--- Work to do ---
Pick out each line of the data below that contains the word "what" and copy those lines.

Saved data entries
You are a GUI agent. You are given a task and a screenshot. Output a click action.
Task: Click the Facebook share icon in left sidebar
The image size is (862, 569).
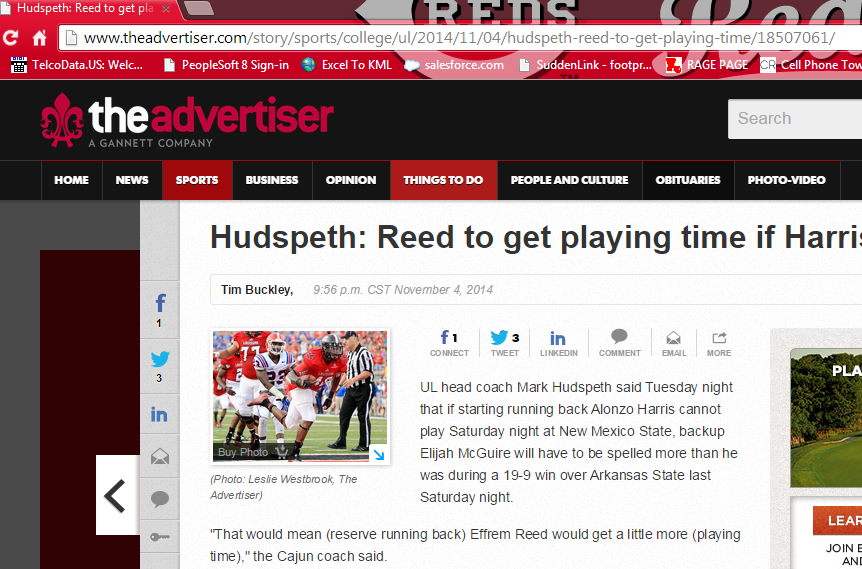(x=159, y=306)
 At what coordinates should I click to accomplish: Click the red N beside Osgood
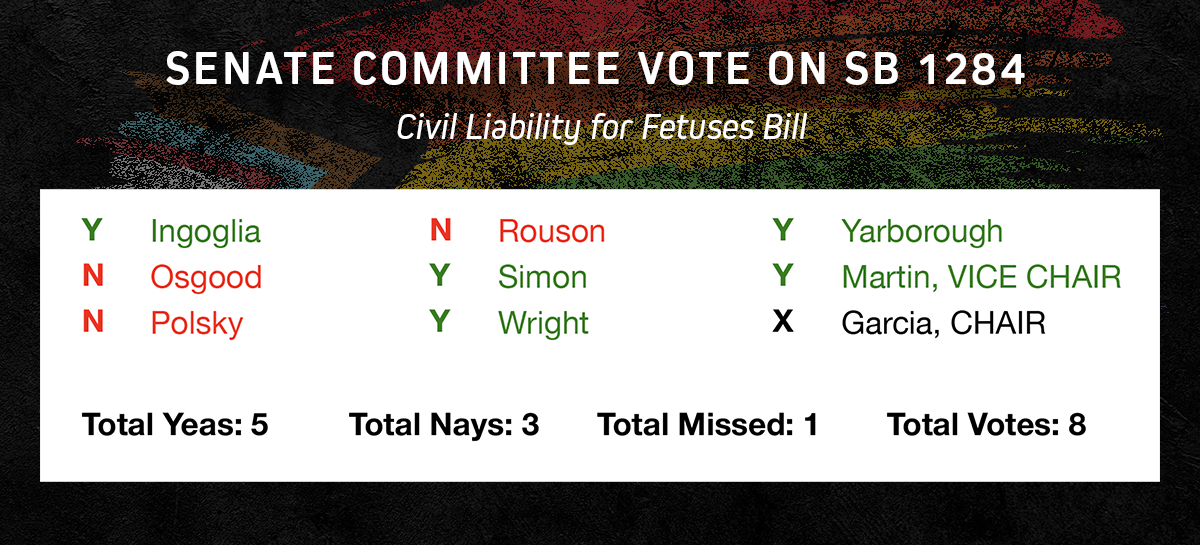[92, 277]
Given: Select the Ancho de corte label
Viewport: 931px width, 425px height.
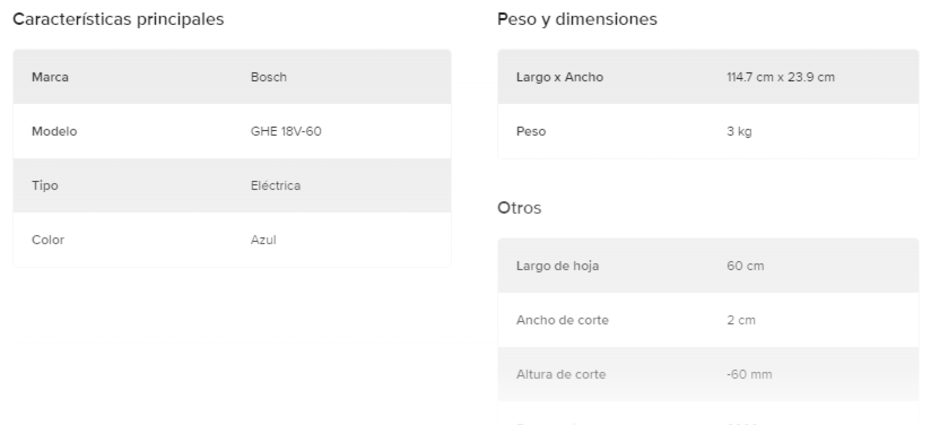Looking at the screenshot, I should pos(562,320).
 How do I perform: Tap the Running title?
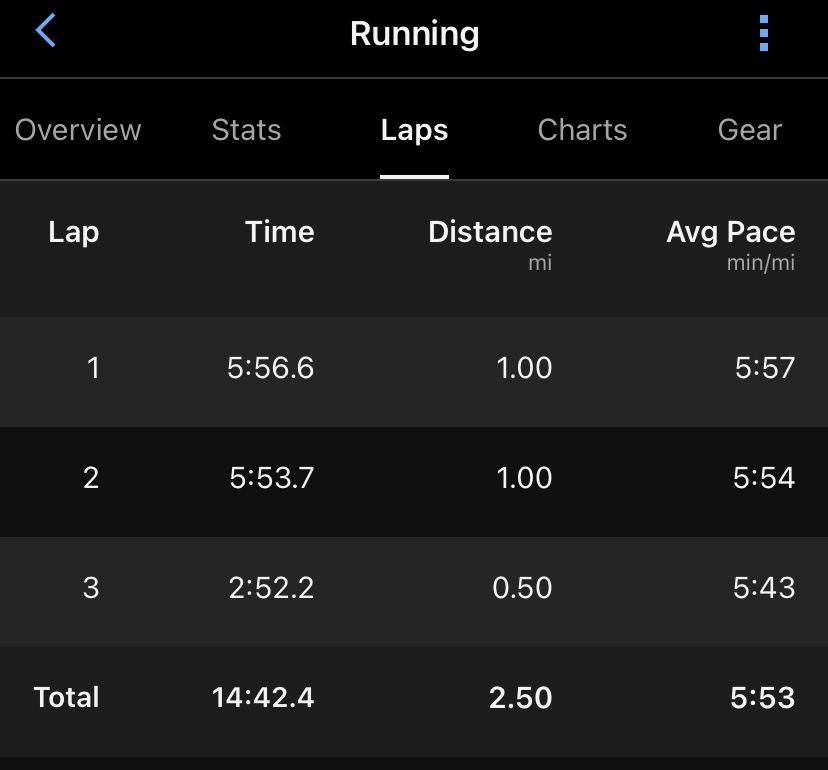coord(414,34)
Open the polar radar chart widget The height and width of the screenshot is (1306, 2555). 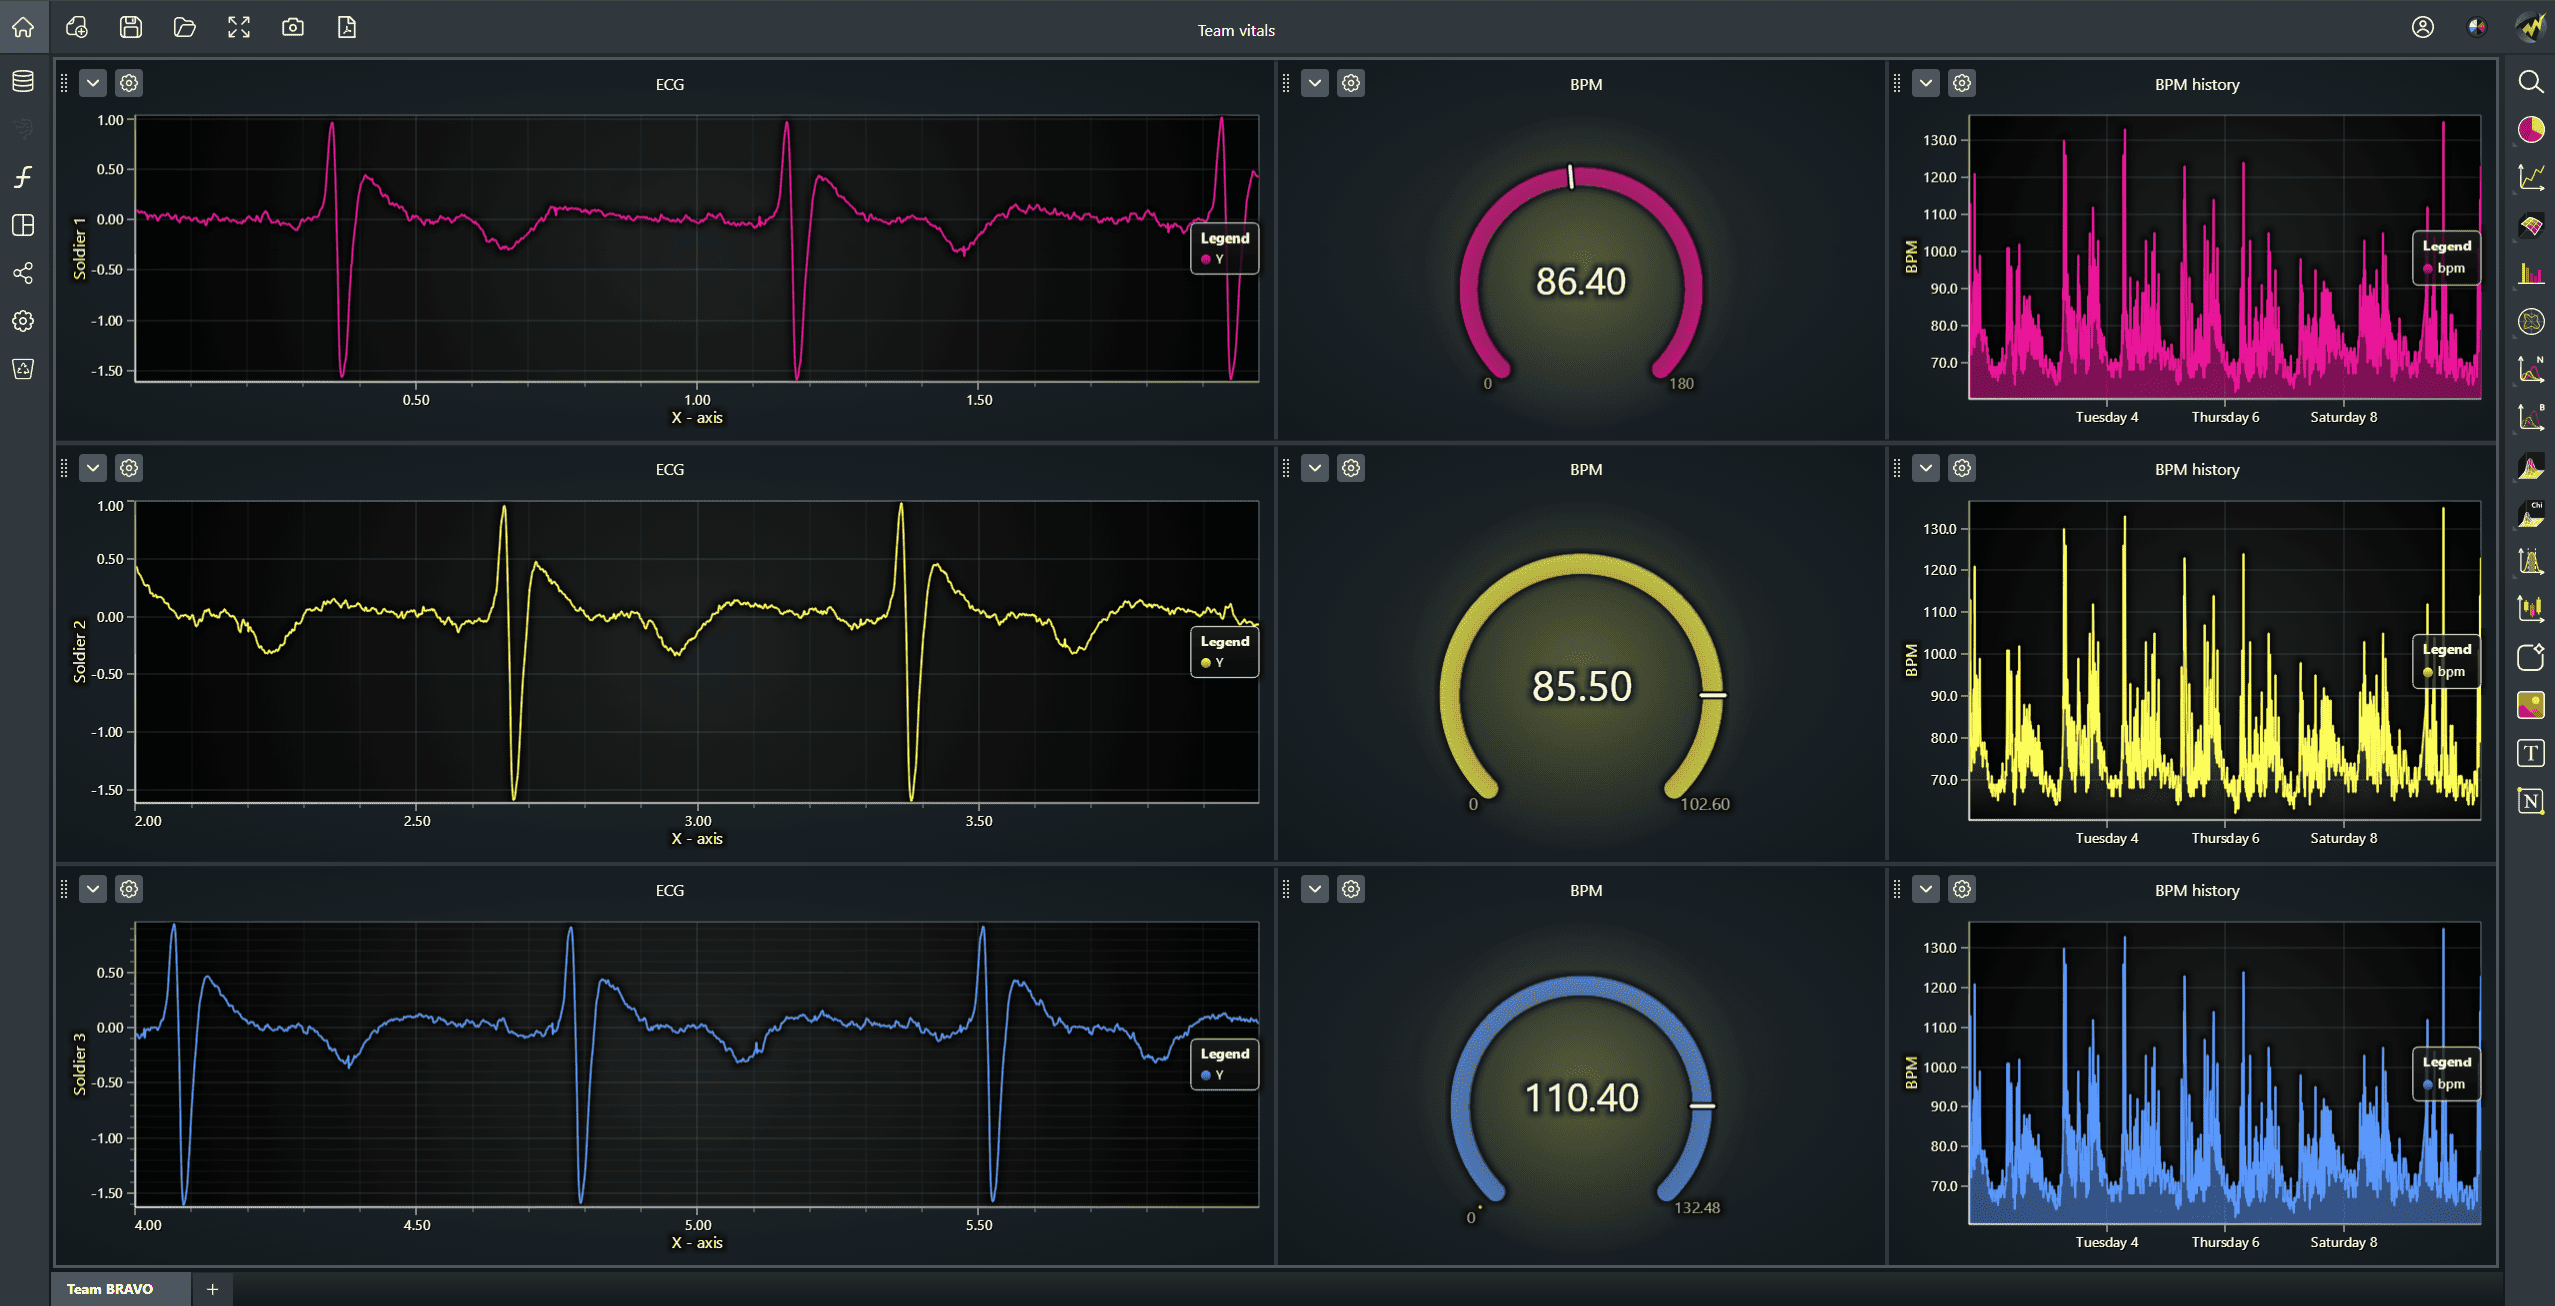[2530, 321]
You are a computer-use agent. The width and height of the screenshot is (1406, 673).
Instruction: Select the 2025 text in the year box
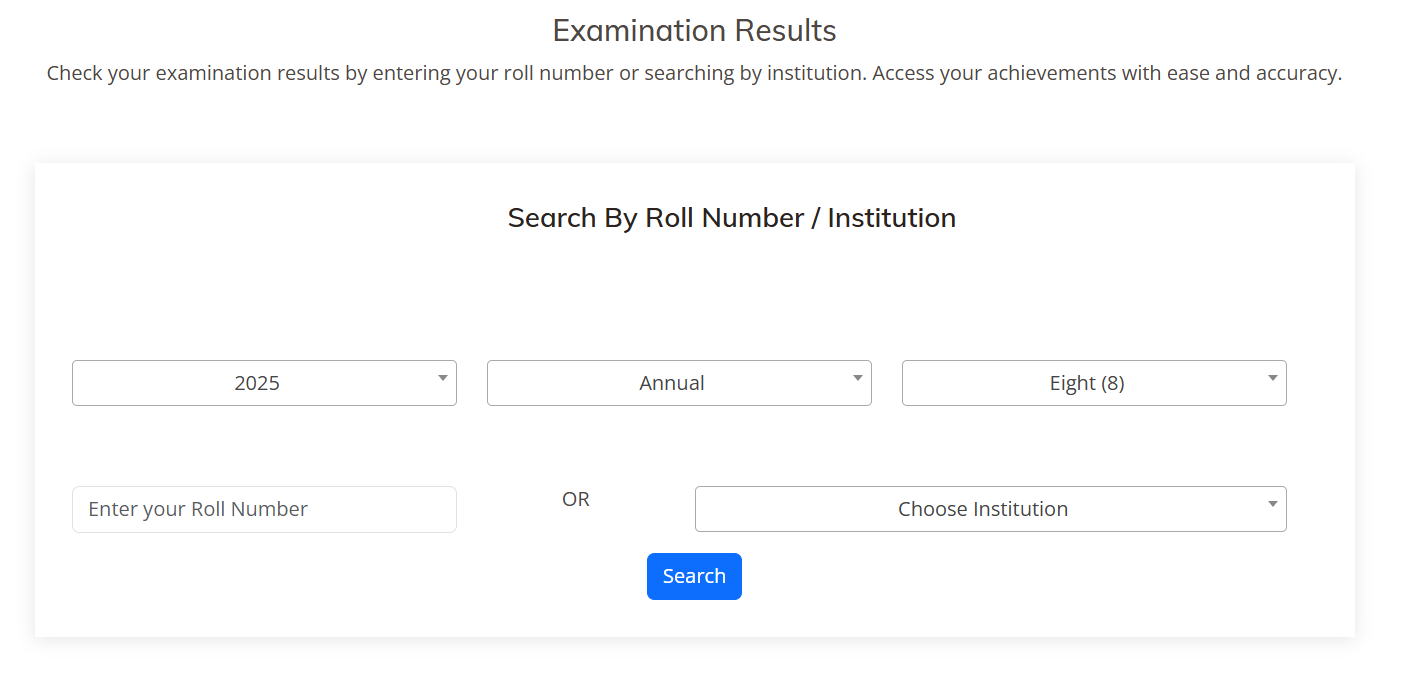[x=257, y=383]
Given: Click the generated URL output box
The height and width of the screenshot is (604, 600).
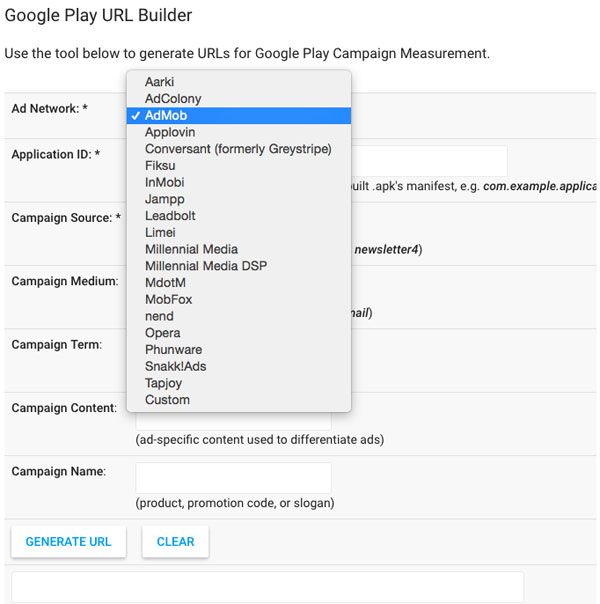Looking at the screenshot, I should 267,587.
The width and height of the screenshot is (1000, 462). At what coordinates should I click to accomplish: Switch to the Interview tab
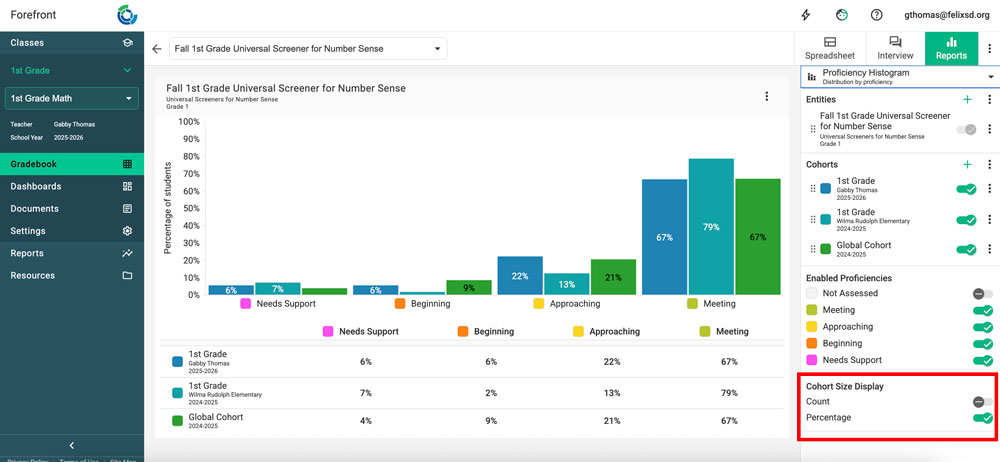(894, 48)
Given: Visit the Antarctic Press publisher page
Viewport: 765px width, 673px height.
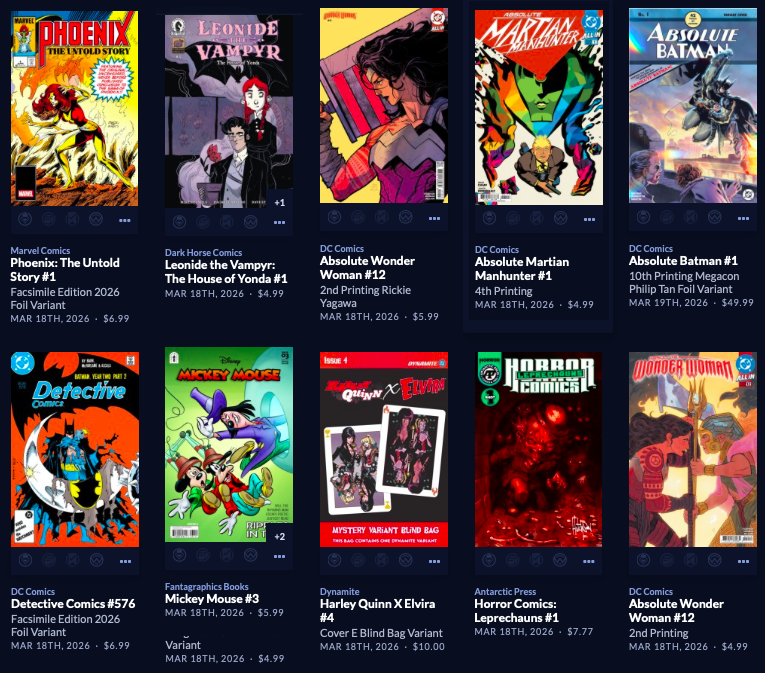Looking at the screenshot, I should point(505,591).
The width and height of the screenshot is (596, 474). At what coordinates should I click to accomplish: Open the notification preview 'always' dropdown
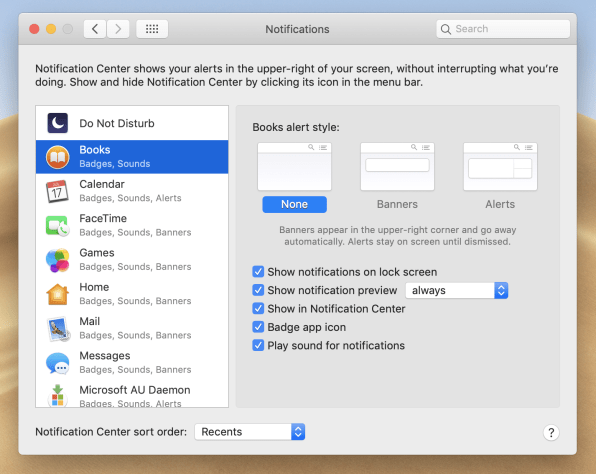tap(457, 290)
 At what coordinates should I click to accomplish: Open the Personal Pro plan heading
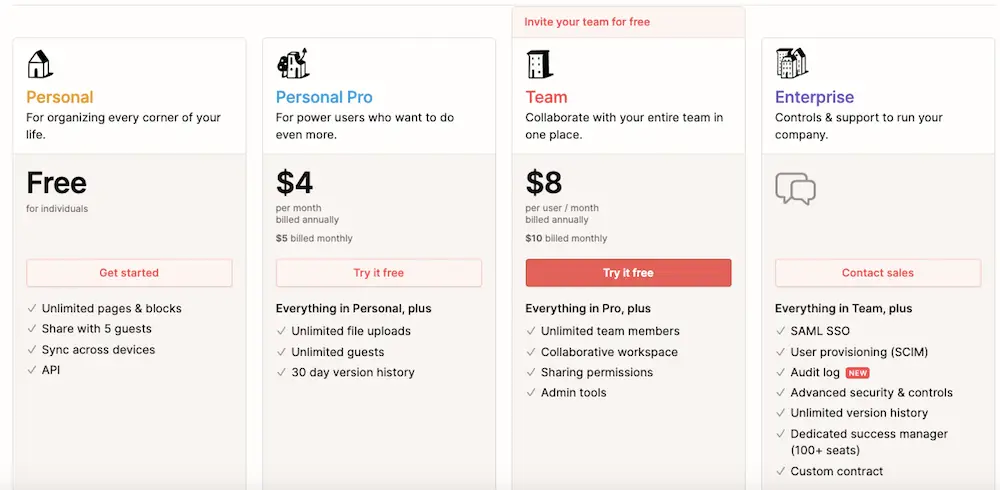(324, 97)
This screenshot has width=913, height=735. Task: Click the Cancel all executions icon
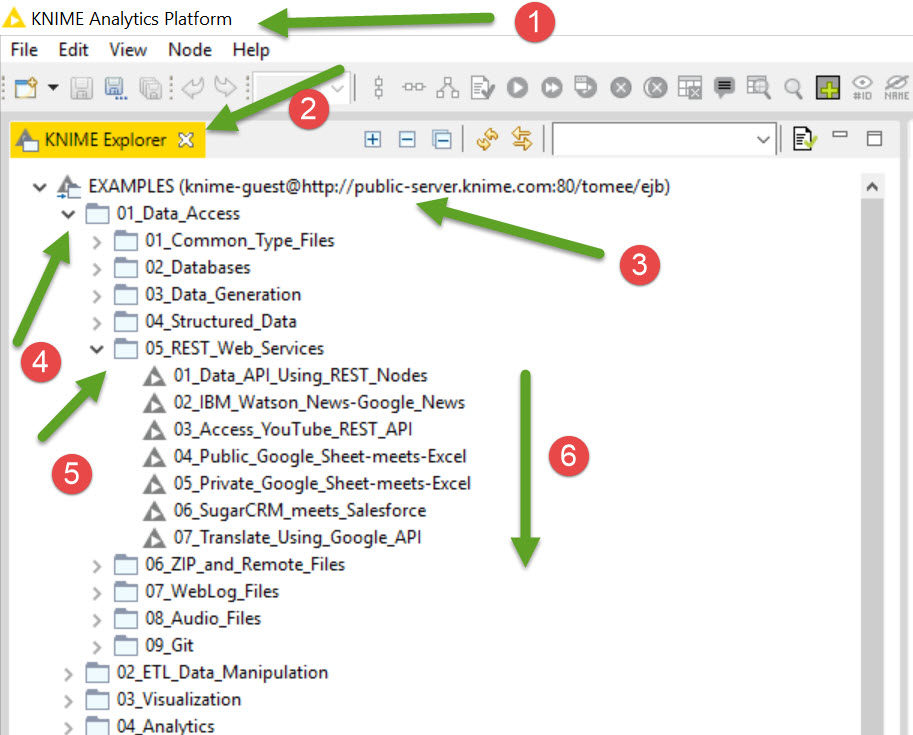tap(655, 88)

--- Output for this task ---
 At what coordinates should I click to accomplish: Click the red N beside Osgood
The width and height of the screenshot is (1000, 462). At what coordinates should I click to accomplish: Switch to the Interview tab
The width and height of the screenshot is (596, 474). At what coordinates should I click to accomplish: Open the notification preview 'always' dropdown
 At what coordinates should I click to accomplish: Open the Personal Pro plan heading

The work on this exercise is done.